Based on reading this forum and Reddit, the symptoms of eMMC failure can include:
- Numerous error messages in the system log, dmesg, and the console.
- No errors are reported at all in some cases.
- The device continues to work but has strange behaviour issues (such as locking up when making configuration changes).
- The device suddenly stops responding/locks up.
- Device attempts to boot but fails with mmcsd0 timeout errors.
- The onboard eMMC storage is not detected at all, but the device still powers on (but works when an SSD is installed).
- The onboard eMMC storage fails and the device will not power on at all (some have de-soldering the eMMC chips which allowed the device to power on).
- Most failures seem to occur when devices are 2 to 3 years old, but failures are also being reported in devices less than 1 year old.
@punting_packets I have a few questions for you:
- How old was your 6100?
- What troubleshooting did TAC perform?
- Did TAC acknowledge that the onboard eMMC storage had failed?
- Did TAC indicate any knowledge of past or recent discussions about onboard storage failure?
- Did TAC express that onboard storage failure is normal and to be expected?
- Did TAC ask you what packages you were running or otherwise imply that you were at fault for using the device incorrectly?
- Did TAC provide any suggestions for installing an SSD or which SSD model to purchase?
-
@stephenw10 My focus was on installing the SSD with minimal downtime, so unfortunately I was not able to investigate the eMMC any further.
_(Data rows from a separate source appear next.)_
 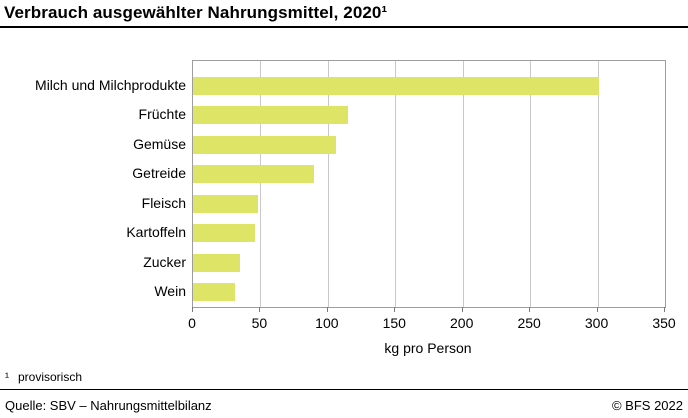 I want to click on category-label: Milch und Milchprodukte, so click(x=110, y=84).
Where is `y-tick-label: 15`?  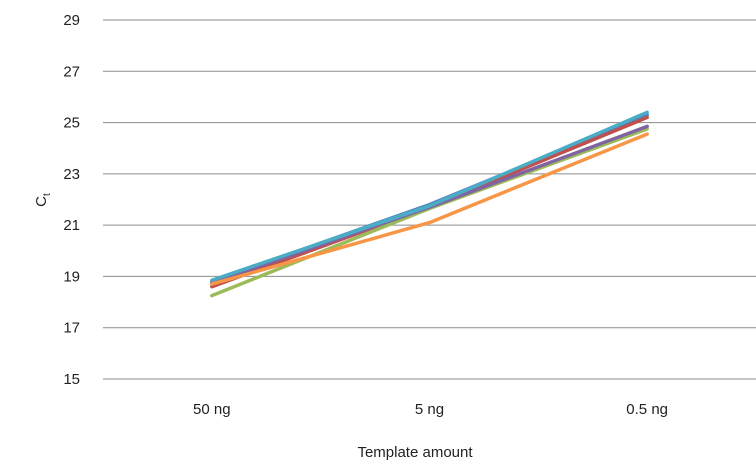
y-tick-label: 15 is located at coordinates (72, 380).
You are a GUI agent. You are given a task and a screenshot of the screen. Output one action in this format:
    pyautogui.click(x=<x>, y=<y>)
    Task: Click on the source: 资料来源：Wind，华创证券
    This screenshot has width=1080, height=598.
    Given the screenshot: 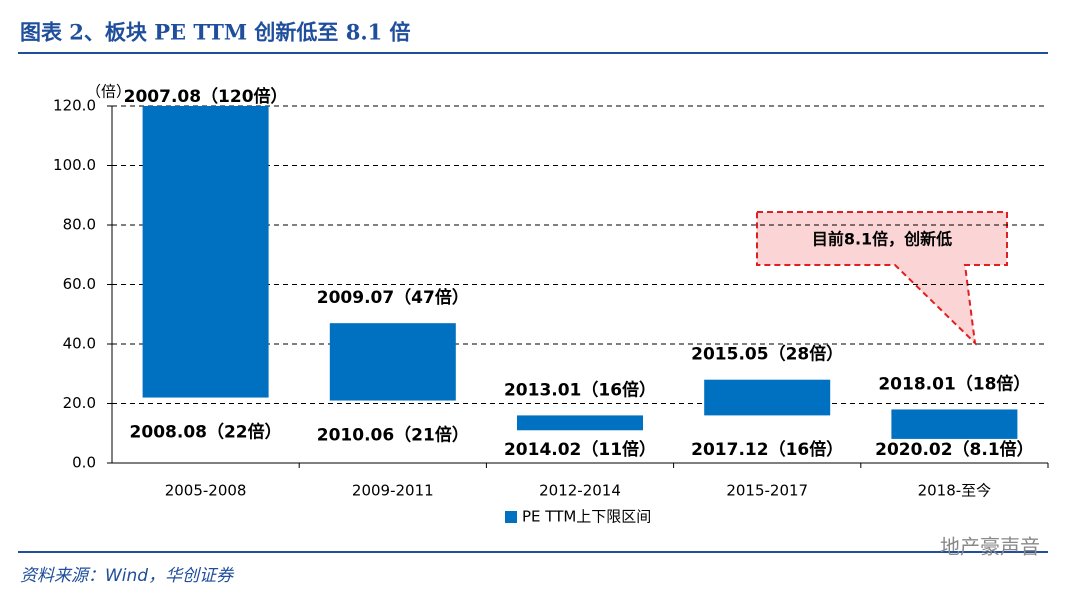 What is the action you would take?
    pyautogui.click(x=128, y=576)
    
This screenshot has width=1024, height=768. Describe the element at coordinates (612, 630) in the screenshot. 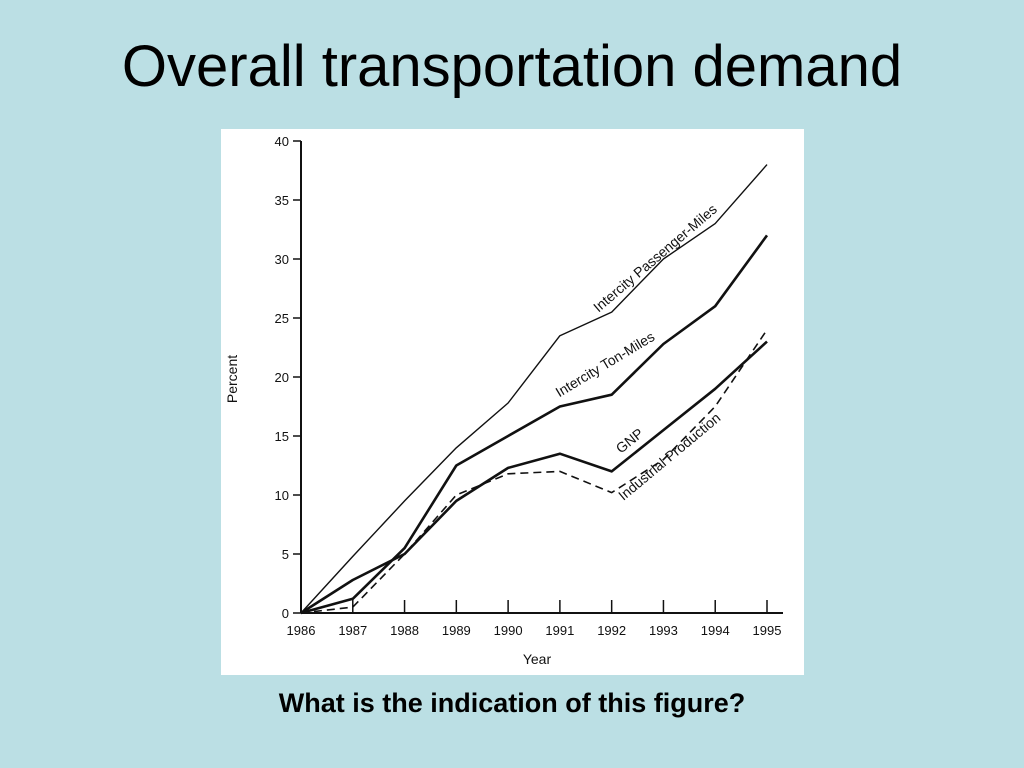

I see `x-tick-label: 1992` at that location.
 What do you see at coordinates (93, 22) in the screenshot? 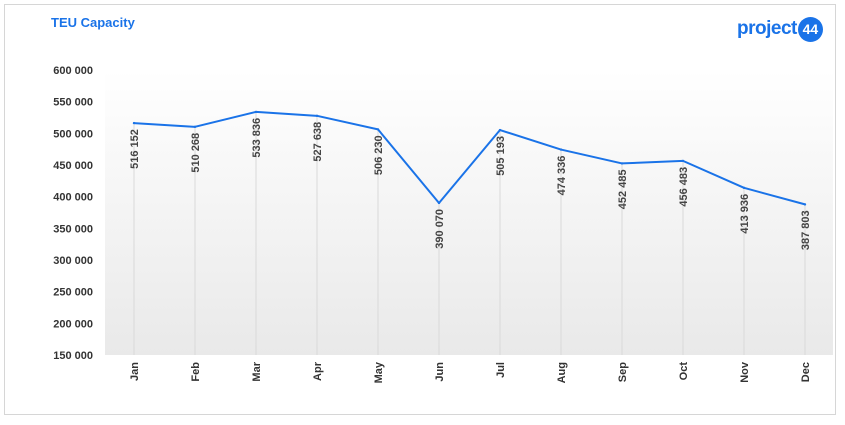
I see `chart-title: TEU Capacity` at bounding box center [93, 22].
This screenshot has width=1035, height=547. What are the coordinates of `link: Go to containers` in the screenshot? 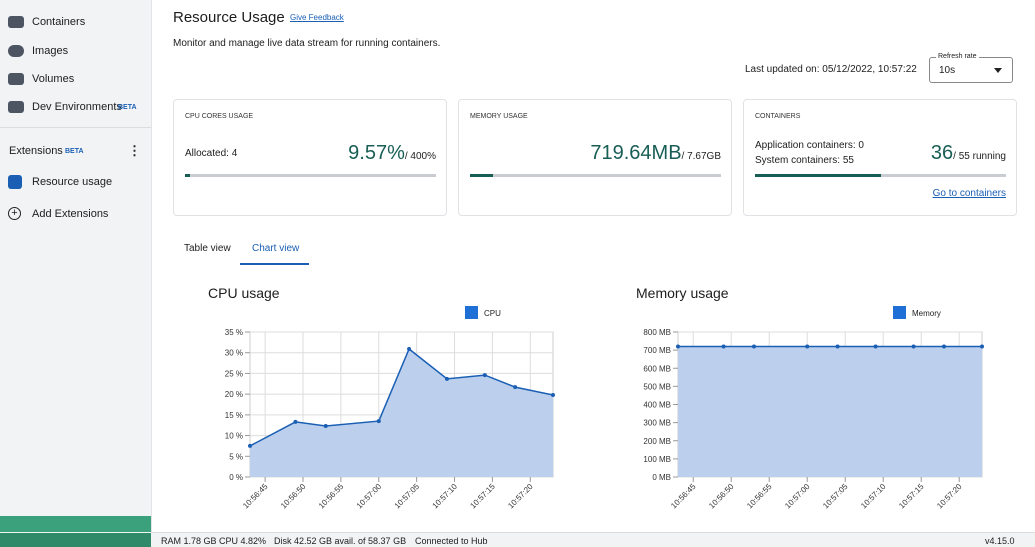 It's located at (969, 194).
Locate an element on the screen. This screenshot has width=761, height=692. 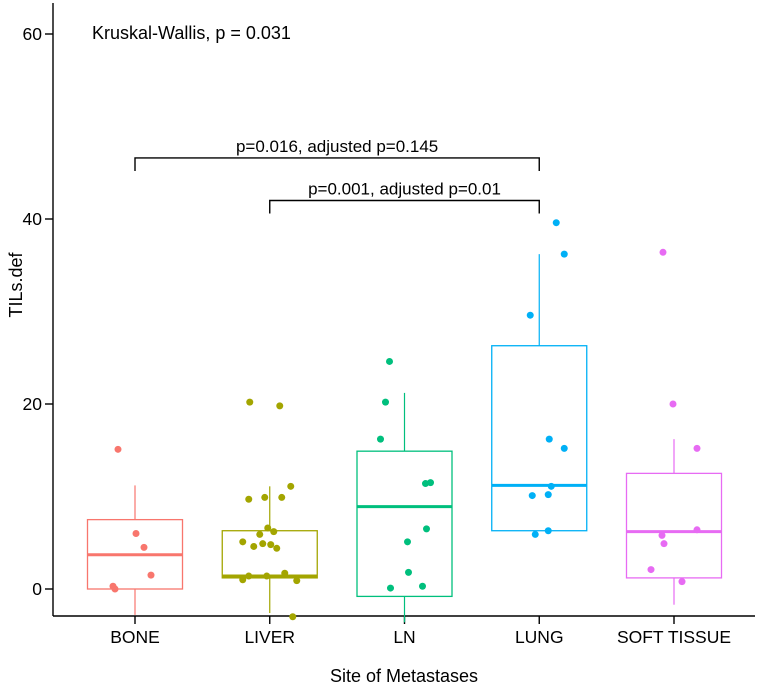
x-tick-label: BONE is located at coordinates (135, 637).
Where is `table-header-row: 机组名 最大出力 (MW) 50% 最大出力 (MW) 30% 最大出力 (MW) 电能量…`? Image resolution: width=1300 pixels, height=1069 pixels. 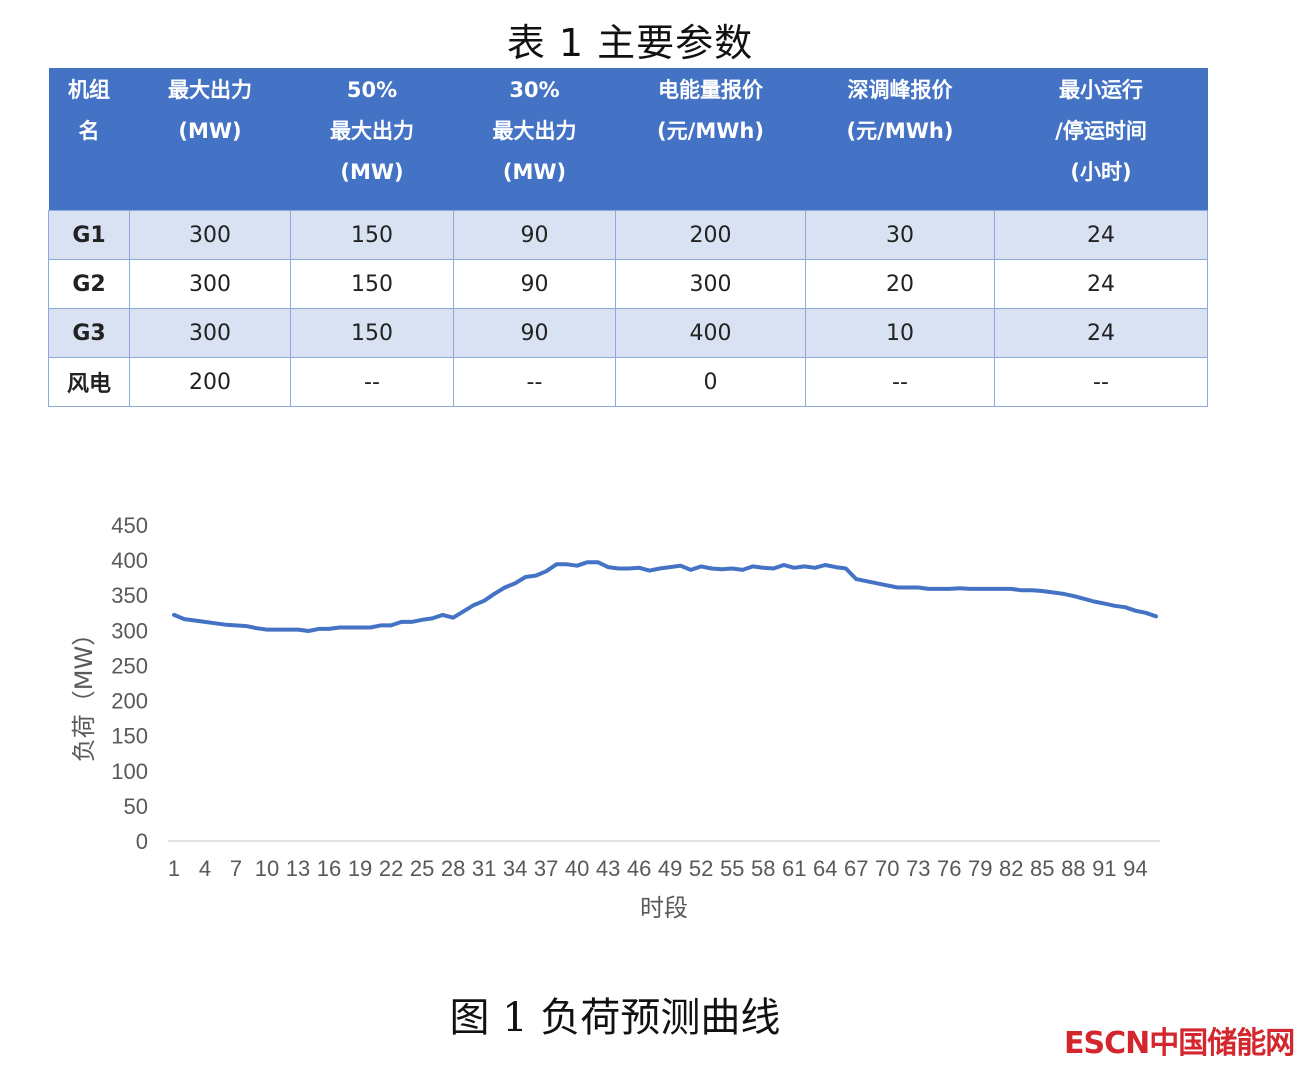 table-header-row: 机组名 最大出力 (MW) 50% 最大出力 (MW) 30% 最大出力 (MW) 电能量… is located at coordinates (628, 140).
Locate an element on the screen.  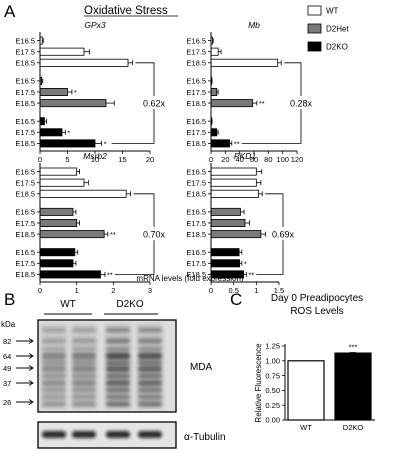
mb-x-tick-label: 100 is located at coordinates (282, 160).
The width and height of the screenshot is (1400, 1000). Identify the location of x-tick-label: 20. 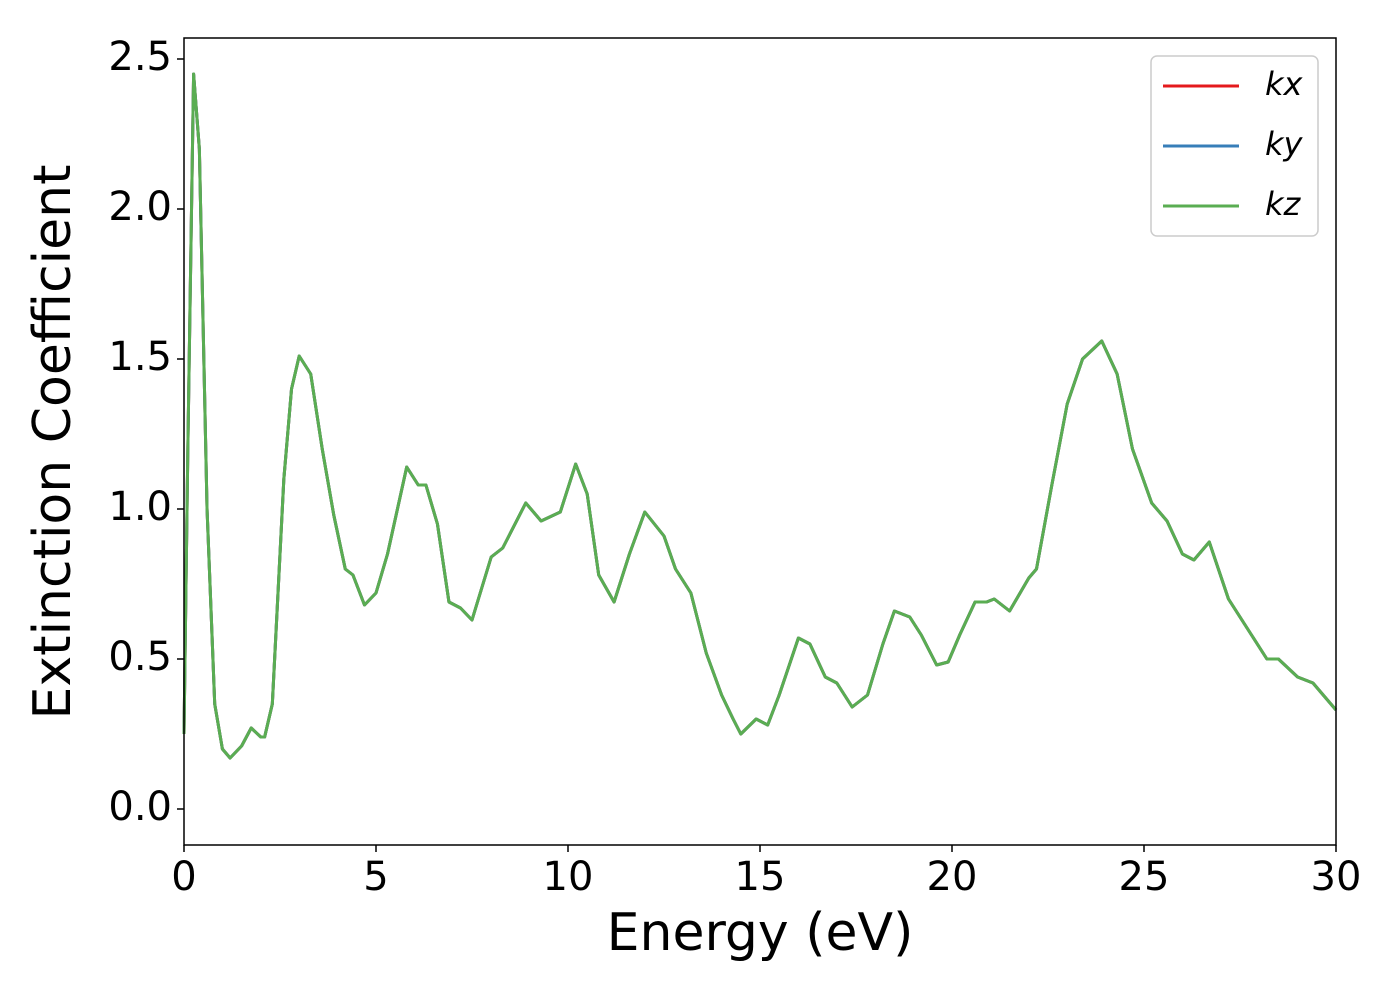
(952, 877).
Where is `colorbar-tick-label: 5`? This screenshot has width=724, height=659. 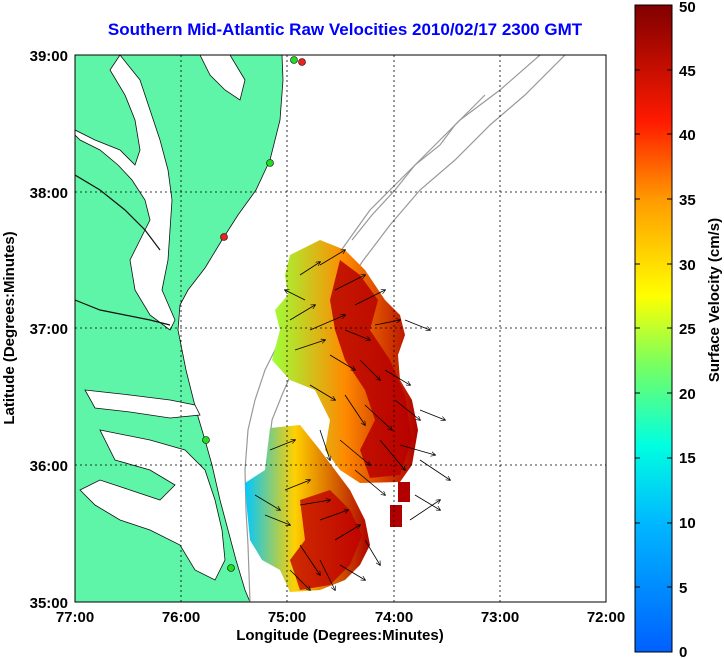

I wonder if the eMMC was not fully dead but possibly taking extra time to erase blocks in real-time rather than in the background due to a reduced pool of usable blocks, or the drive's internal error handling was causing delays as it dealt with write failures?All I did was install the SSD, wipe the eMMC, reinstall pfSense Plus, and restore the configuration. So whether it needed a new drive or a fresh install of pfSense, neither is a great thing to have happen unexpectedly.
-
@arri If you logged into the GUI and there was a big warning message that the storage device's health was critical, that would certainly get your attention and give you a chance to address the situation before the device dies.
Unfortunately, we are in a similar situation and some of our devices are located far away as well.
How many Netgate devices do you have deployed?
-
@stephenw10 It looks like you are quite active in helping users on this forum. How many threads about devices with failed storage do you think you've replied to over the past few years?
-
@andrew_cb Not enough that changing to a different vendor or platform is daunting. My needs are simple, I just need reliability combined with longevity and the ability to both preconfigure devices or remote configure them through a tunnel.